Mr. Fogg, to judge by the way in which he here drew himself up, apparently expected that the result of his enquiry would be so to crush and annihilate both the witness and the auditors as to explode the very existence of Mr. Pecksniff into the thinnest nothingness of the most impossible fiction. If so, his expectation was doomed to disappointment. For he had no sooner propounded his question as to whether real business by real people was carried on in this fashion than the entire audience broke into loud and uncontrolled laughter. It may have been that the seventy years that have elapsed since the first earthly incarnation of Mr. Pecksniff have accentuated the character of modern business. But certain it is that the notion that the existence of Mr. Pecksniff and his methods was a thing unheard of in the present business world convulsed the assembly with spontaneous merriment. We will not say that the same strange phenomenon repeated itself as in the case of Mrs. Gamp. But it is undoubted that before the minds of the auditors there might well have arisen the vision of an unending, undying series of Pecksniffs, — English, American, and Continental — Pecksniffs of the old world and Pecksniffs of the new — Pecksniffs in little white ties sitting at board meetings of corporations, Pecksniffs in long black coats presiding at funerals, Pecksniffs interviewing delegations of workingmen and refusing with deep reluctance all suggestions of increases of wages, Pecksniffs presiding over colleges, Pecksniffs elected into senates, Pecksniffs in city councils — till from the very length and extension of the series it appeared as if Mr. Pecksniff expressed within himself the whole spirit and essence of modern business and modern politics. Indeed it appeared not merely as if Mr. Pecksniff were extremely real and actually existed, but as if there existed more of him than of any other human being.
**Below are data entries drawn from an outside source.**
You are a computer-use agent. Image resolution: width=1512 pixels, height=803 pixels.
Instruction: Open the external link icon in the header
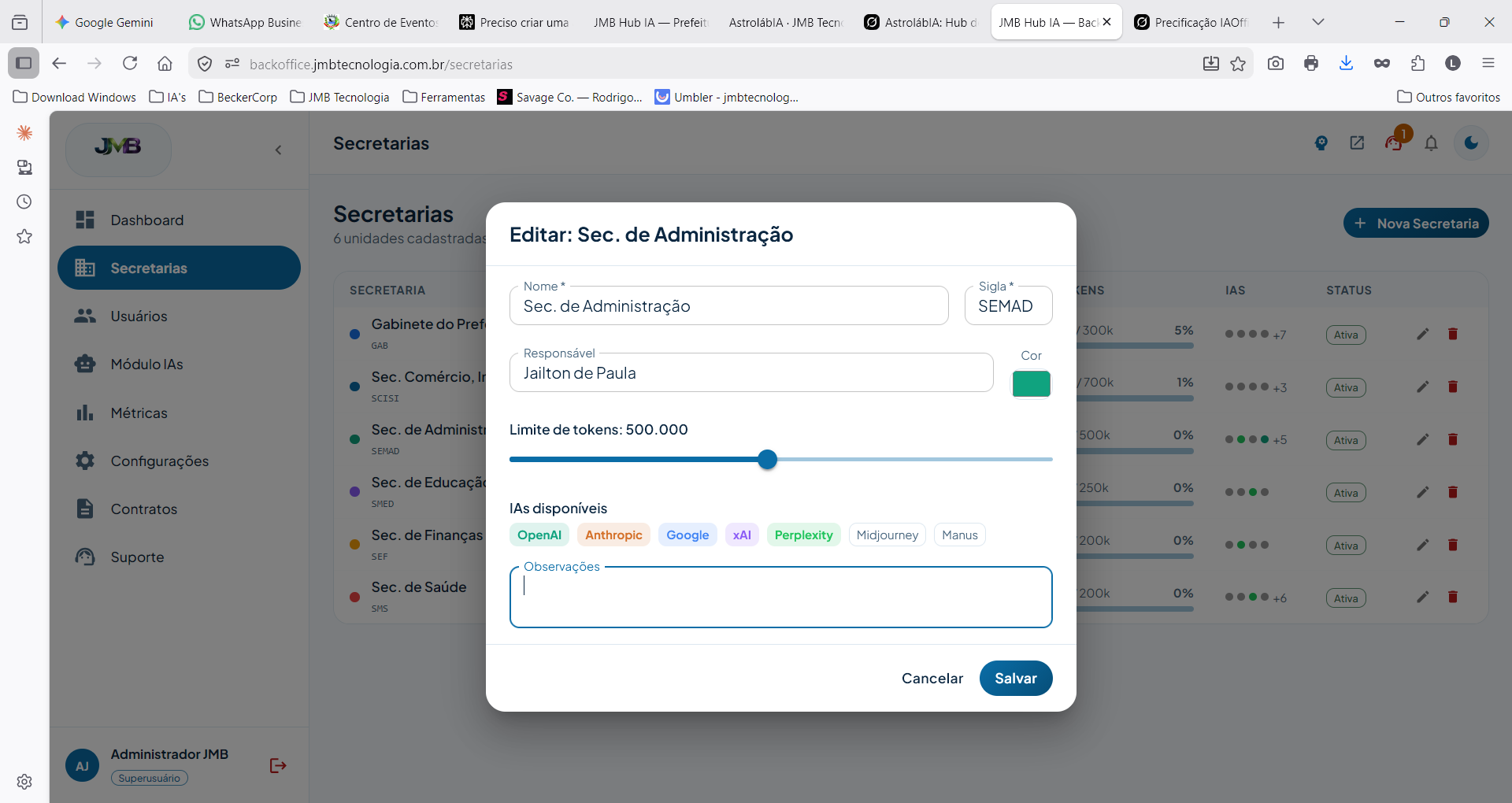1356,143
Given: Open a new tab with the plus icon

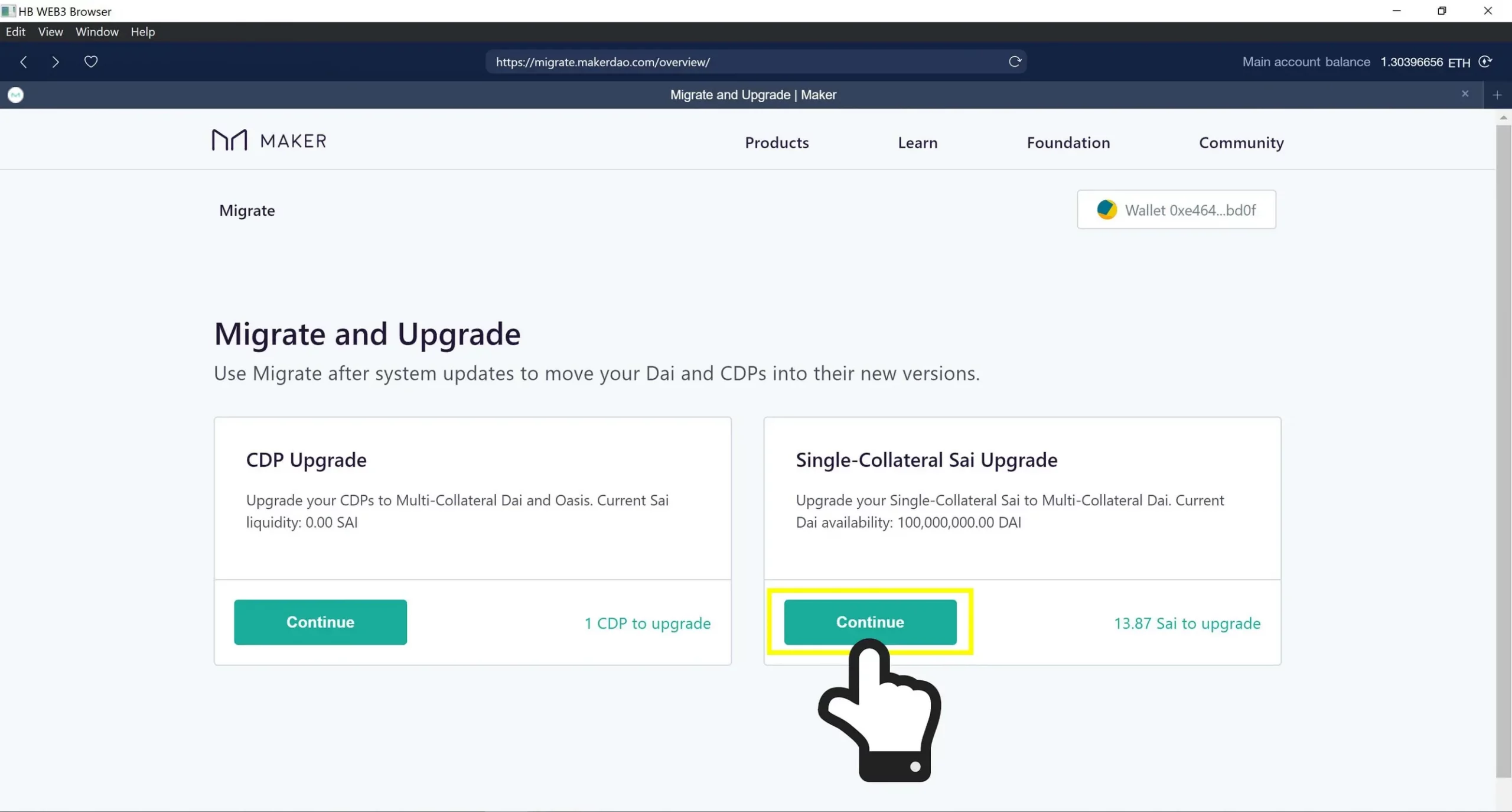Looking at the screenshot, I should pyautogui.click(x=1498, y=95).
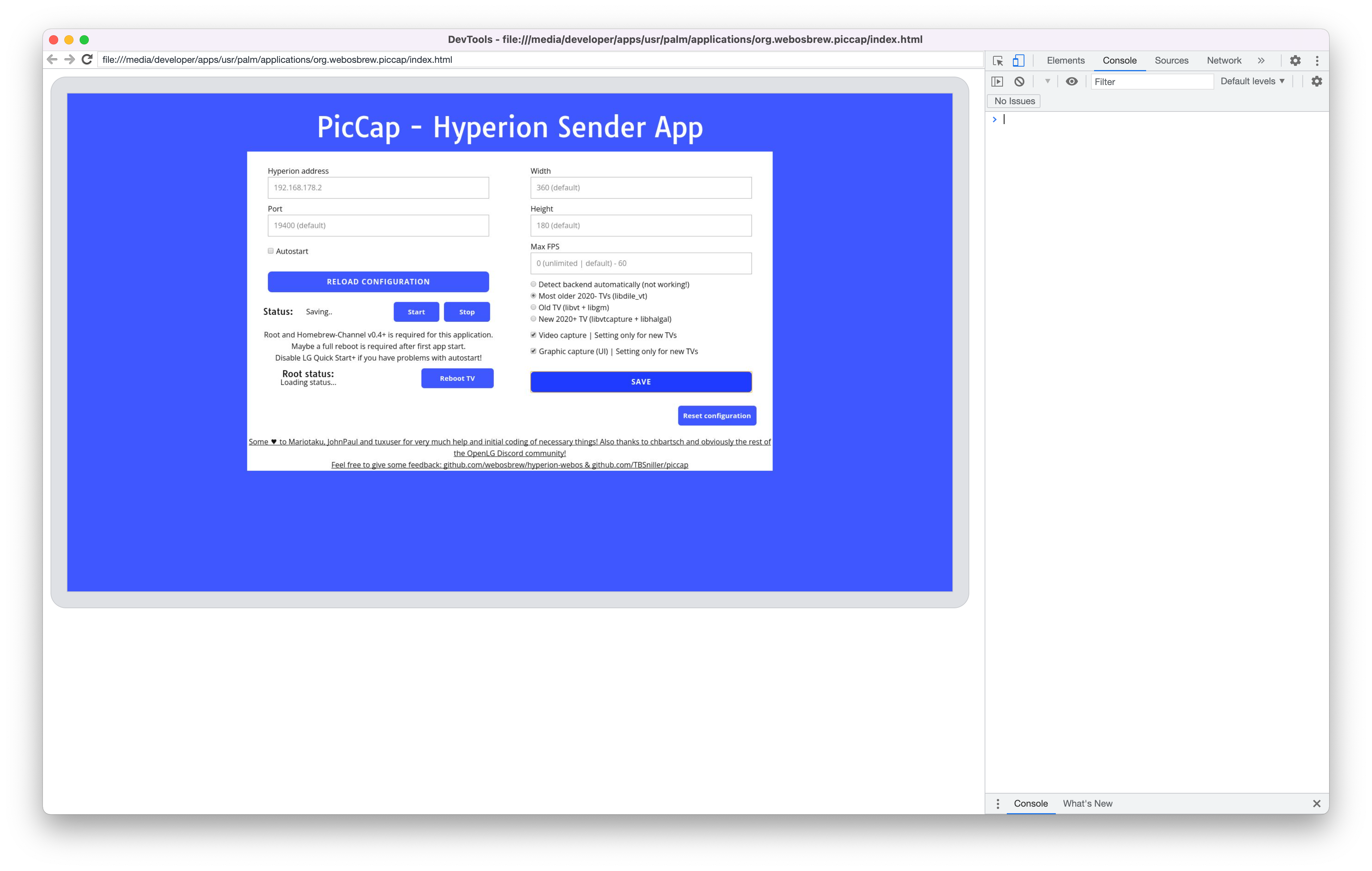Open create live expression eye icon
The width and height of the screenshot is (1372, 871).
coord(1072,82)
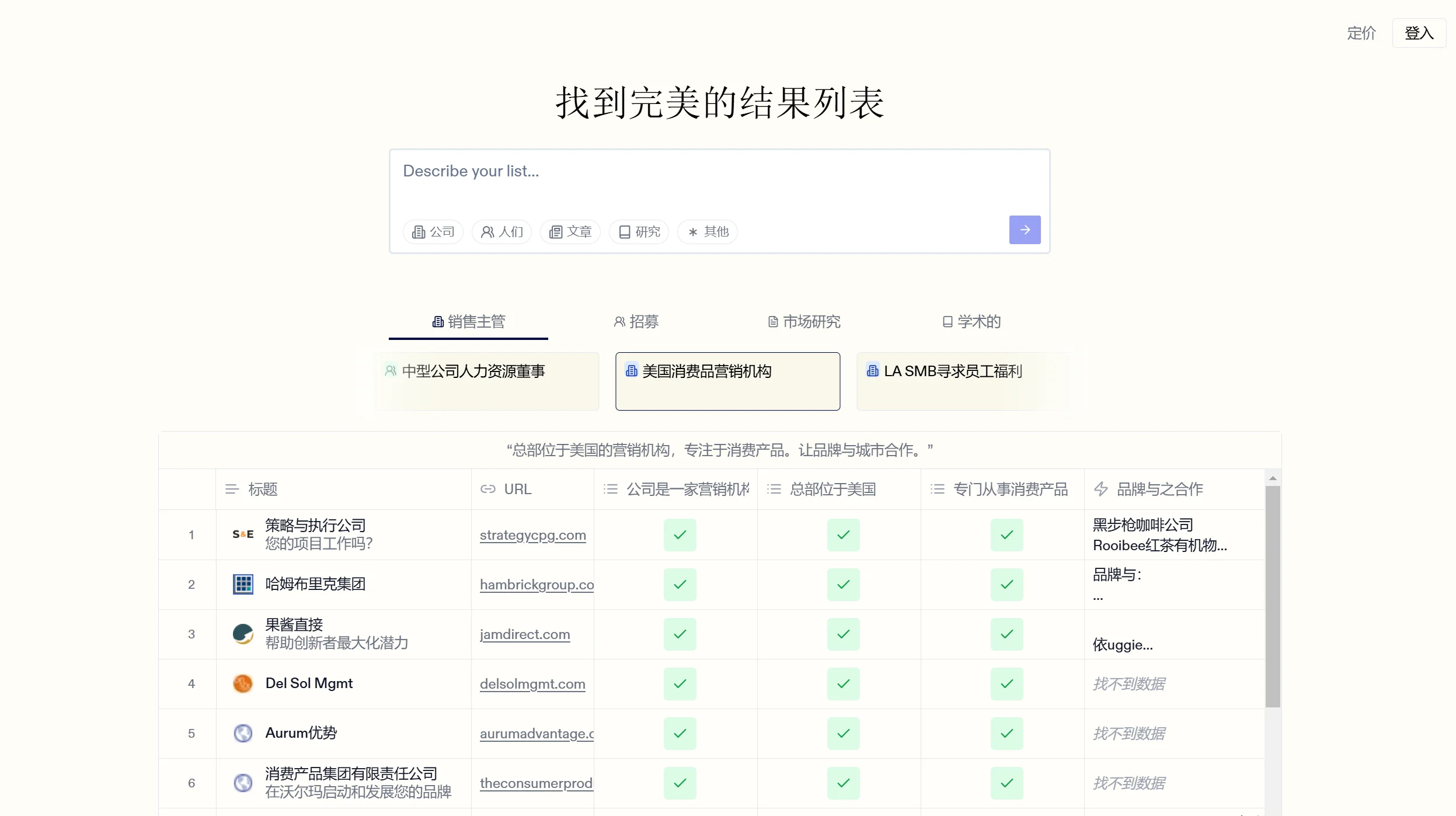The height and width of the screenshot is (816, 1456).
Task: Select the 公司 filter chip icon
Action: click(419, 232)
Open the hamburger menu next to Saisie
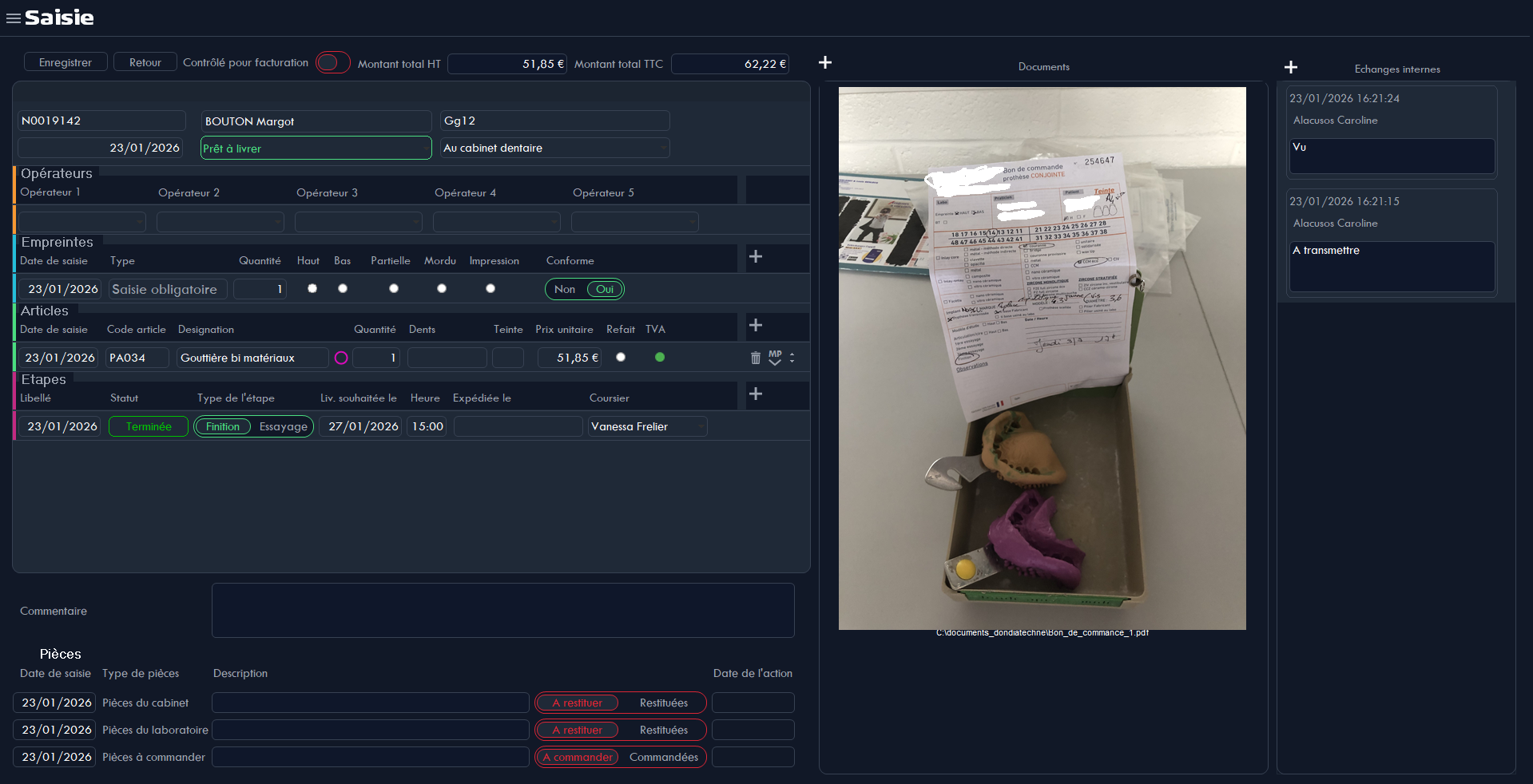Screen dimensions: 1533x784 [13, 18]
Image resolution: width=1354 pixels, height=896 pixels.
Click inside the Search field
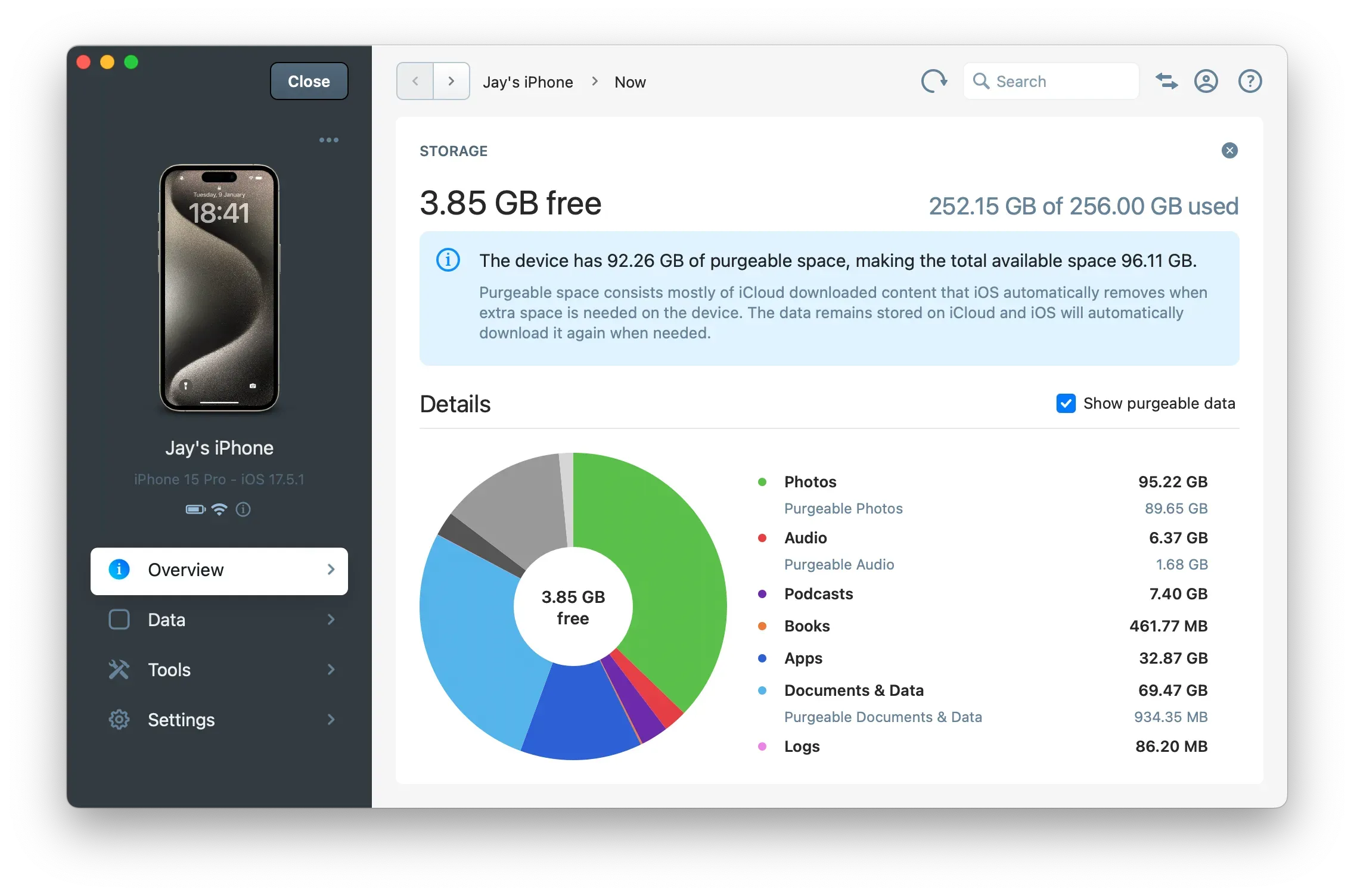pyautogui.click(x=1051, y=81)
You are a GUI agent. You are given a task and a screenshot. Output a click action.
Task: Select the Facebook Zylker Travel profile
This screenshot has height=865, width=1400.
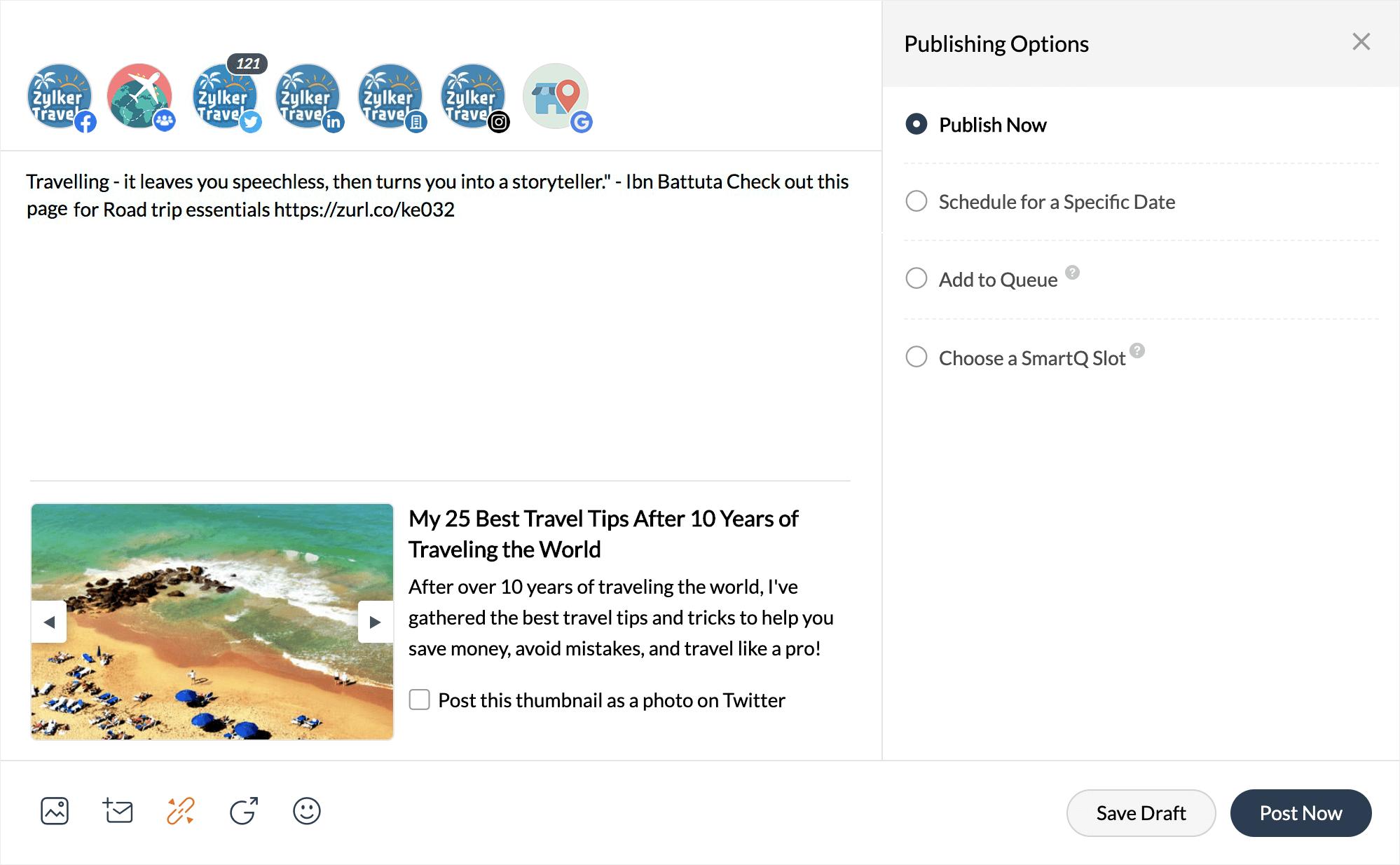coord(60,97)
Small wonder then that when Mr. Fogg resumed his seat and Mr. Pecksniff complacently returned to his place in front of the fire, there was a general feeling that the reality of at least his character had been more than vindicated.
We could only wish that the limits of space before us would allow of an extended description of the examination of the succeeding witnesses. We could wish that we might convey to our readers some notion of the genial warmth with which Mr. Wardle met the accusation that his house at Dingley Dell was an impossible place such as could only have existed in the grossest and most exaggerated fiction: of how he took his oath, with perhaps unnecessary emphasis, that it was just the kind of house that might be found by those who had the eyes to see it, especially at Christmas time, throughout the length and breadth of England: of how he met the accusation that it was always Christmas time at his house by the simple but convincing statement that it always was: of how he met the charge that his young medical friends, Mr. Bob Sawyer and Mr. Benjamin Allen, were not possible or actual people by offering to turn any two dozen distinguished modern doctors inside out and find a Bob Sawyer and a Ben Allen coiled up in the composition of any one of them: and of how he presently retired triumphant from the witness stand amid the uproarious applause of Mr. Weller, Mr. Tapley and even the excitable Mr. Sawyer himself.